What makes a cable car a really good cable car? An object lesson using the 3-S-Pardatschgratbahn as a model.

1 Everything stays stable
Often the lift supports are enough to make a cable car cabin wobble. 3-S cableways like the Pardatschgratbahn have the advantage of being particularly stable. This is due firstly to the weight of the cabin: it weighs 2.5 tonnes with the steel suspension gear, including the heavy real glass panels as well. Secondly, the three cables from which the cabins hang make for an especially smooth ride. The two carrier cables ensure that the weight is better distributed, whilst the traction cable in the middle pulls the cabins to the top. “Even with wind speeds of over 60km per hour, the cable car can still ride safely and smoothly,” says Albrecht Pfeifer, deputy operations manager of 3-S Pardatschgratbahn. The three cables also lend the cable car system its name.

2 Good timing
When 28 people try to fit into a gondola, it can get pretty hectic. So it’s only sensible for a cable car to go slowly where people are getting in and out – and then much more quickly again when it’s back on the mountain. This only works if the cable car can be coupled: as soon as a cabin enters the station, it uncouples from the traction cable so it can pass slowly through the station.

3 Heated seats
No, everything wasn’t better in the old days. Heated seats are one of the little things that have made life in winter a bit more comfortable. And there’s no call for anyone to feel guilty about it. The Pardatschratbahn has a hub generator built into three of the total of 8 rollers in each of the cabins. This works in the same way as a bicycle dynamo. “The energy they create is also used to heat the cabins,” says Albrecht Pfeifer.

4 Everything works
When you’re sitting in a cable car, you don’t want to have to think about the effort involved in getting up the 1,251m height of the Pardatschgrat in a few minutes. You want to enjoy the ride, breathe out, stretch out your legs a bit. But the mountain station alone is pretty much a miracle: it rests on 29 individual foundations, each of which is independent from the others and can be moved apart from the others hydraulically. The reason? The station stands in the permafrost, so if the mountain station sinks, the individual foundations can be raised separately.

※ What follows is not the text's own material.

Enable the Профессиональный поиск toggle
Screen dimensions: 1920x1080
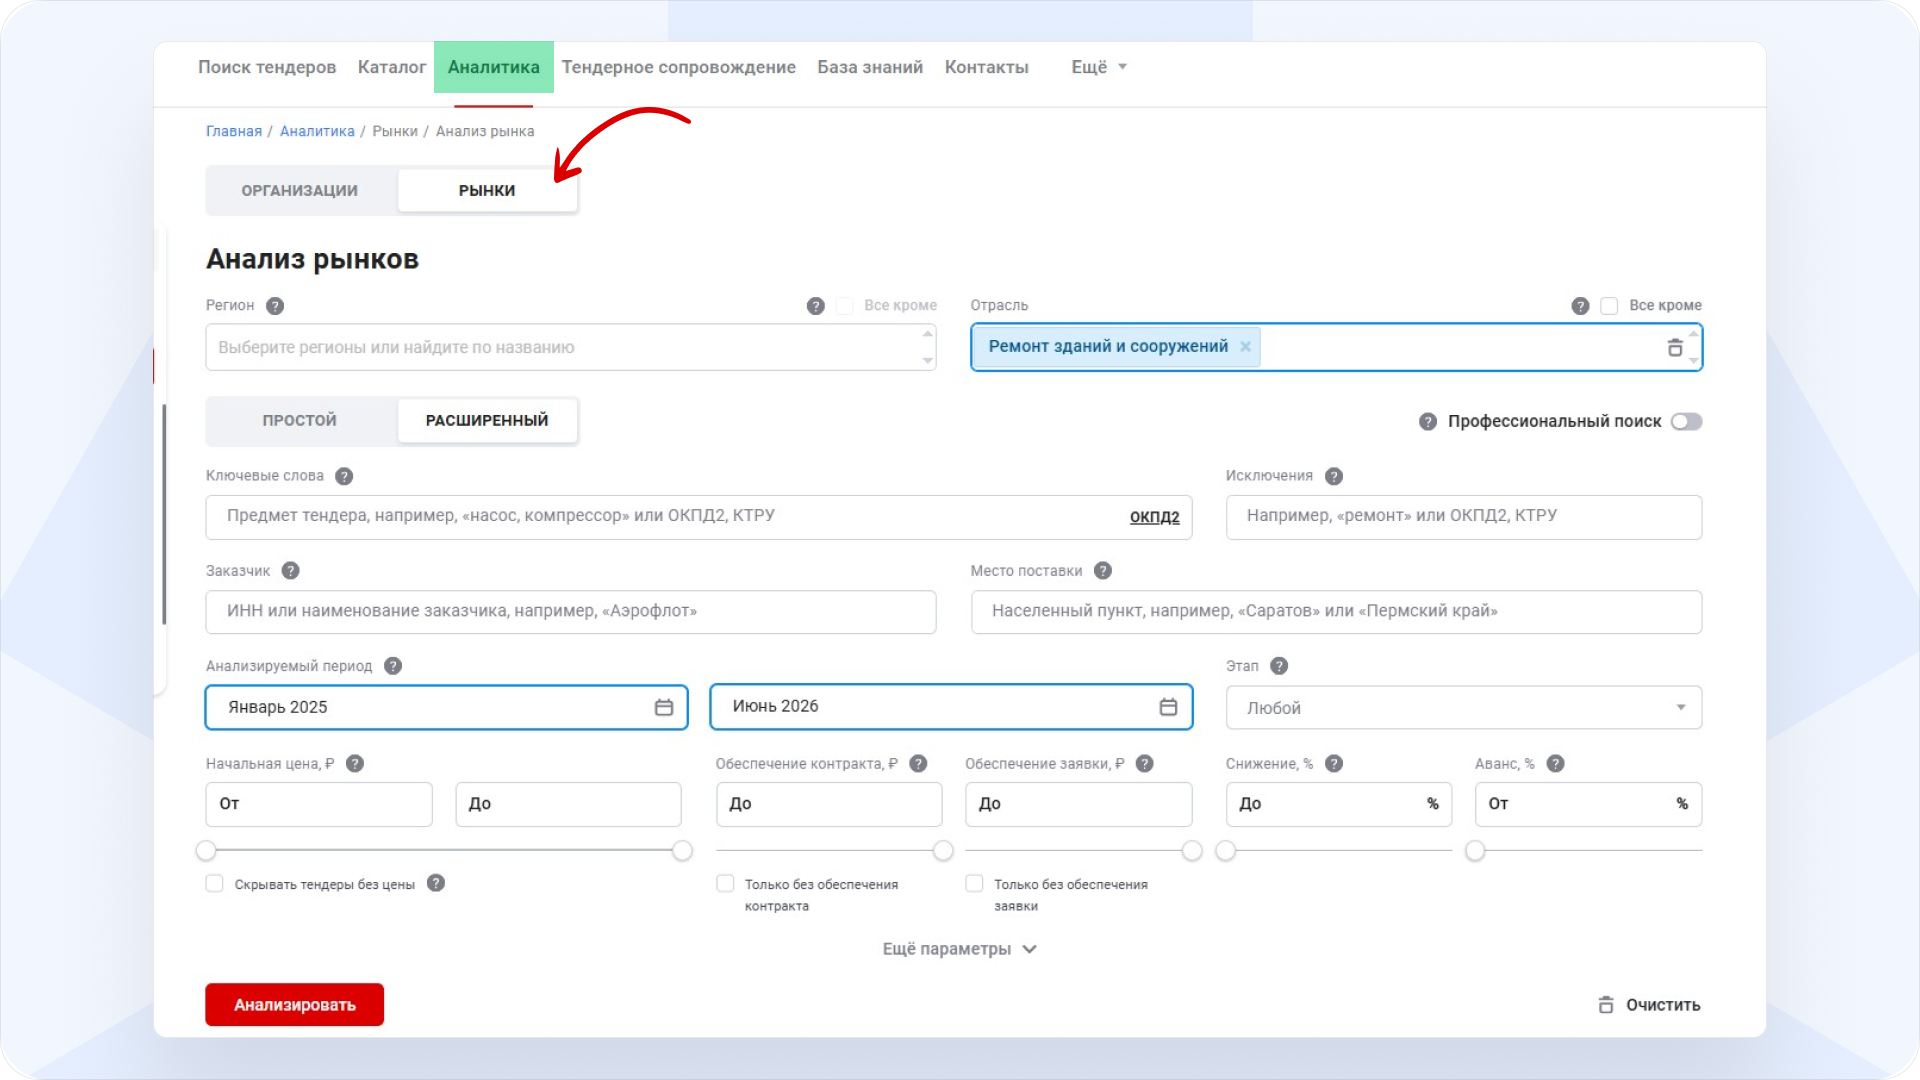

5 Small movements are all that’s needed
When the suppliers send their lorries to the cableway at 7 in the morning, everything is already prepared. The same lifting platform which brings the cabins out of storage and onto the cable also lifts the goods from the delivery car park up into the 3 S Pardatschgrat station. Here, whole palettes can be pushed into the cabins, because the middle banks of seats can be folded upwards. It sounds easy, it is easy – but it’s not as obvious as it sounds.